Your task is to find every line in the records that holds the string "chevron" and copy it.
----------
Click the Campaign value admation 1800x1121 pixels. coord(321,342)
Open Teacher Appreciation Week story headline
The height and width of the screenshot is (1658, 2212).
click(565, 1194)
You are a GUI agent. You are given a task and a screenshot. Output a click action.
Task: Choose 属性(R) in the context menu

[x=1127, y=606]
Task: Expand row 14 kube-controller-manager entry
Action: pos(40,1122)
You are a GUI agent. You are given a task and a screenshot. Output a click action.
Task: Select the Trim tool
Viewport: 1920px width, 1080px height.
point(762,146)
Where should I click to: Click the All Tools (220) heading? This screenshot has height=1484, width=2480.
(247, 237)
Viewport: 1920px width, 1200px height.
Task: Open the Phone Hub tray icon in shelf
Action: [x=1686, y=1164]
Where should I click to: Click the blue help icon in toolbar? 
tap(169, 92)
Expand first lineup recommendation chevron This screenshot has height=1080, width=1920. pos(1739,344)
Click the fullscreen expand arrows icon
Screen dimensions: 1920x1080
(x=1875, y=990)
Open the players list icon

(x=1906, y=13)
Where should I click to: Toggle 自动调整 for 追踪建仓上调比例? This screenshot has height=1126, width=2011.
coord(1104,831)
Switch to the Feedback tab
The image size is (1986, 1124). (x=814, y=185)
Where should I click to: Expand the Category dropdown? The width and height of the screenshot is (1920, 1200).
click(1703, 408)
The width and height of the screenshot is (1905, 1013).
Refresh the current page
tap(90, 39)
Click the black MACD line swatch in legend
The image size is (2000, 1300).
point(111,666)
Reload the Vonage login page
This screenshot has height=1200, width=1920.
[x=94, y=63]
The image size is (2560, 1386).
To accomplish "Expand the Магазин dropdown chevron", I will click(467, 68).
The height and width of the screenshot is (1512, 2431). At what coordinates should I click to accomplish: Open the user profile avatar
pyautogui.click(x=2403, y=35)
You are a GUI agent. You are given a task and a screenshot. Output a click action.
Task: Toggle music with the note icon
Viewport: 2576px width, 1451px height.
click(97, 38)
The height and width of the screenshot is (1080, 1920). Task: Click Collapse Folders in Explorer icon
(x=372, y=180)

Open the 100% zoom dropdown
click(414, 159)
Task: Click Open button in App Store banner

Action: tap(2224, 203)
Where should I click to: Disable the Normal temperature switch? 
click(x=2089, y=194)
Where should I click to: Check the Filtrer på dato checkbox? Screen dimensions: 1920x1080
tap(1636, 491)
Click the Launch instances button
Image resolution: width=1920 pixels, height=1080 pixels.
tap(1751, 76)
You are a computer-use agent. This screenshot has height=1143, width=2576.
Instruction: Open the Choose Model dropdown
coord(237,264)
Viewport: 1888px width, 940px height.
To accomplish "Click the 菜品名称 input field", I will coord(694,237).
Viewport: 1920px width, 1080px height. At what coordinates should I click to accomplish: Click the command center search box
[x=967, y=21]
----------
*THE ANSWER*
Expand first lineup recommendation chevron This screenshot has height=1080, width=1920. pos(1739,344)
To accomplish "Expand the Магазин dropdown chevron", I will click(467, 68).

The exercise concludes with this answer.